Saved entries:
* * *
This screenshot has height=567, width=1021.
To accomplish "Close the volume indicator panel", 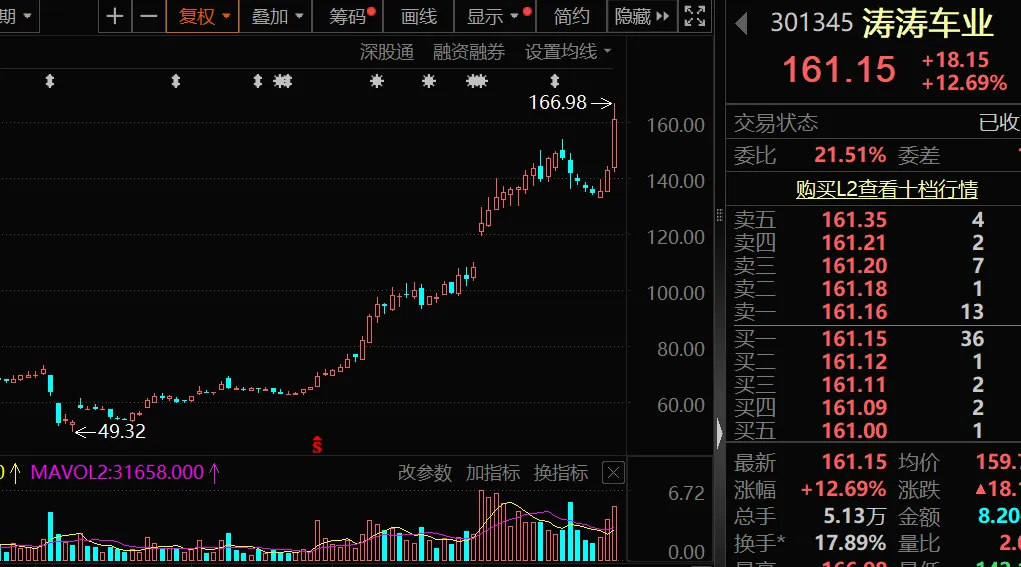I will click(x=613, y=473).
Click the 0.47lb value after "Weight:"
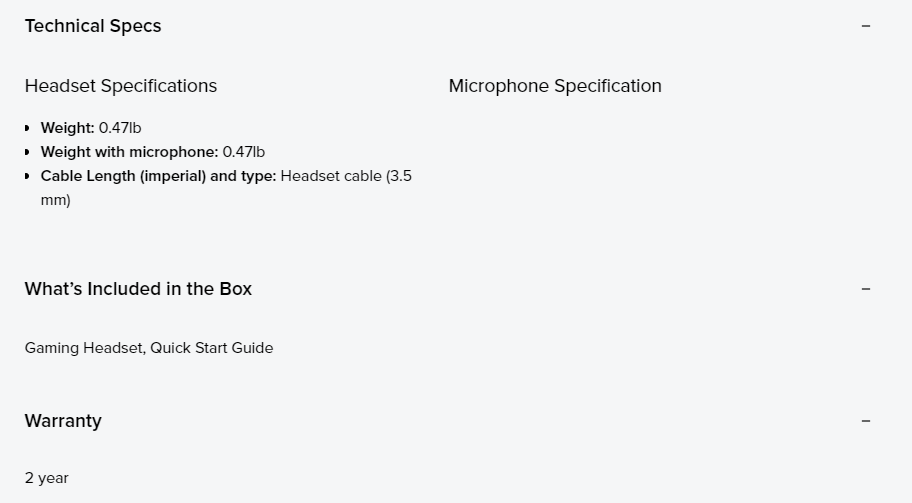 (120, 128)
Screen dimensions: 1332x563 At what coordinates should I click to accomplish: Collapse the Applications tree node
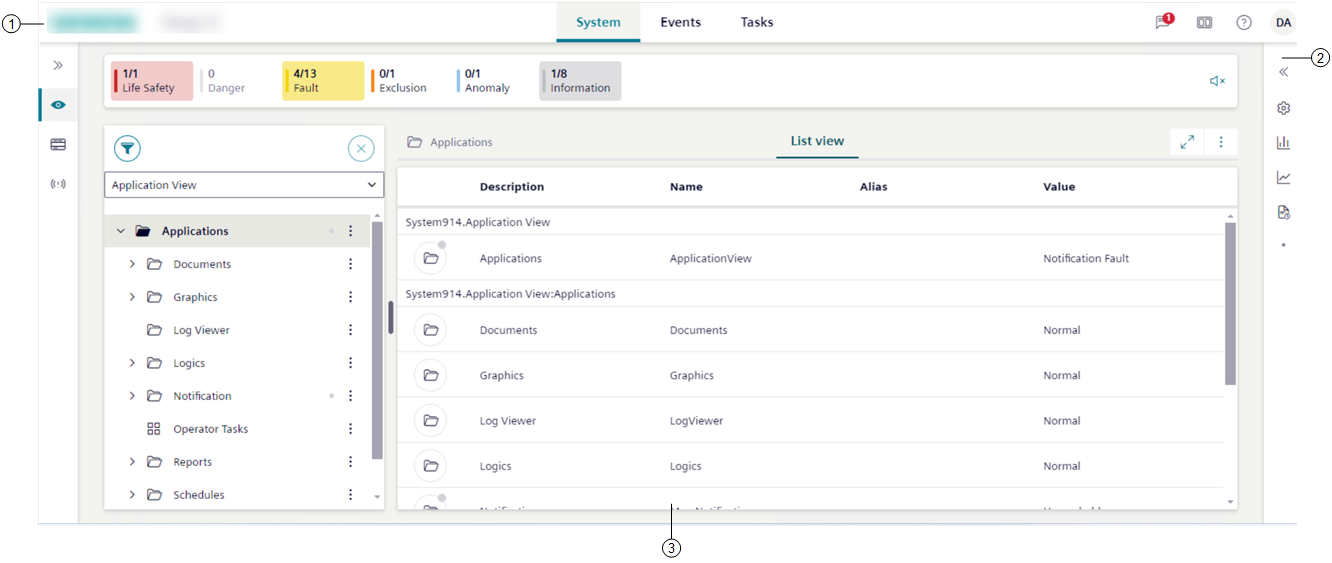coord(121,231)
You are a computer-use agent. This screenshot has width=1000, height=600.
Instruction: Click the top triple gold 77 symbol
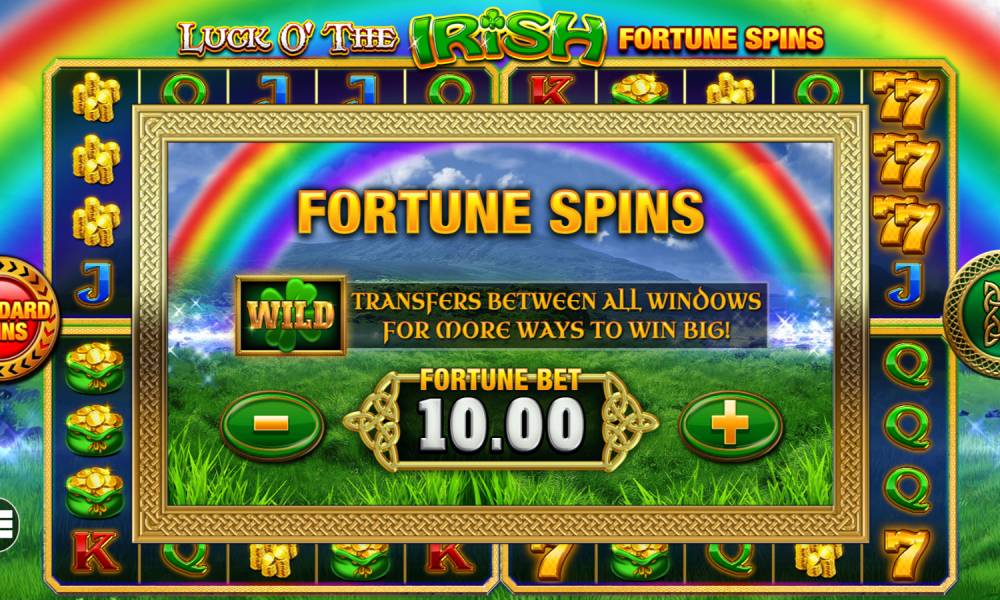(x=906, y=100)
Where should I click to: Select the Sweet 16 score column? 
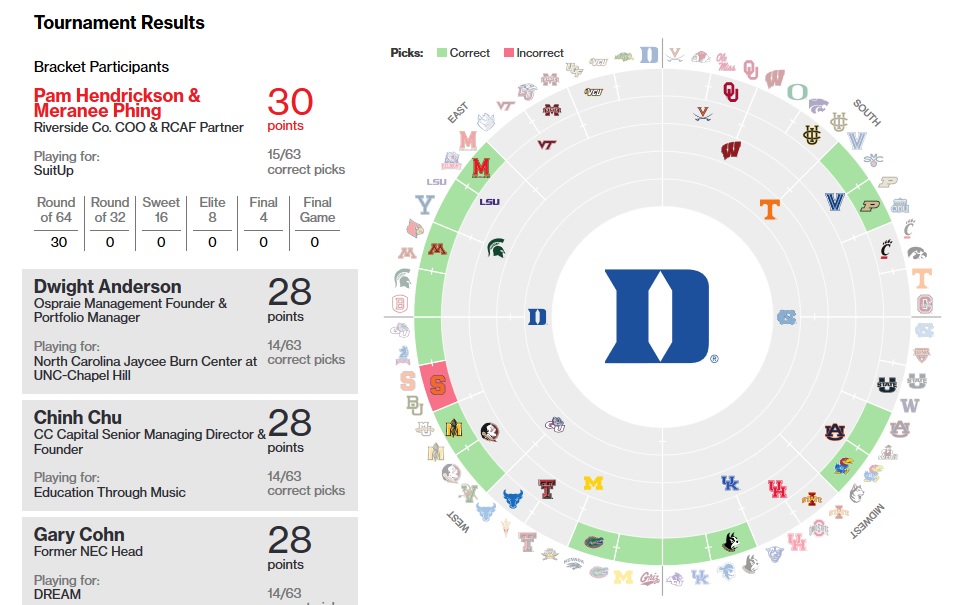coord(161,222)
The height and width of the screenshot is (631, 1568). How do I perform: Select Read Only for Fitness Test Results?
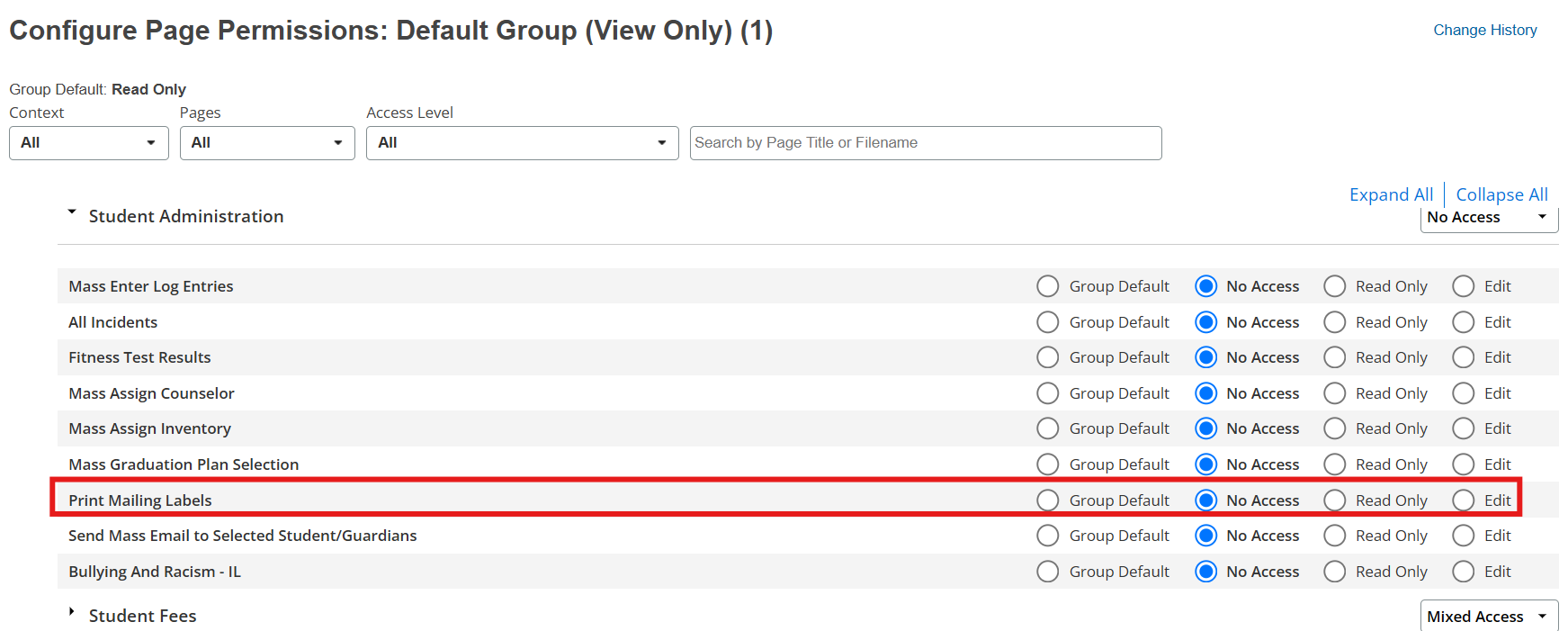[1334, 356]
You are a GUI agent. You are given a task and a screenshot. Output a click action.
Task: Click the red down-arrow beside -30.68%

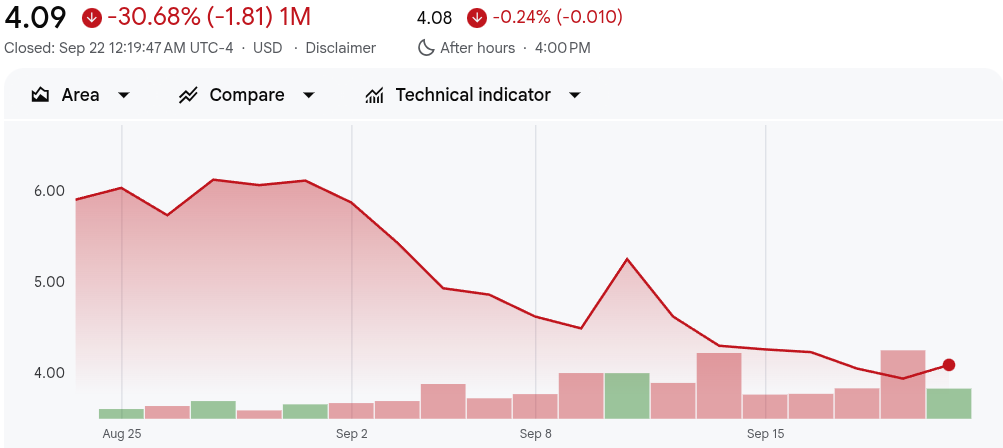click(92, 17)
* * *
**WHAT YOU HAVE TO DO**
Copy each line in the entries above where the word "This" shows up.

**YOUR RESPONSE**
This screenshot has height=567, width=1021.
You are a computer-use agent. This screenshot has width=1000, height=600.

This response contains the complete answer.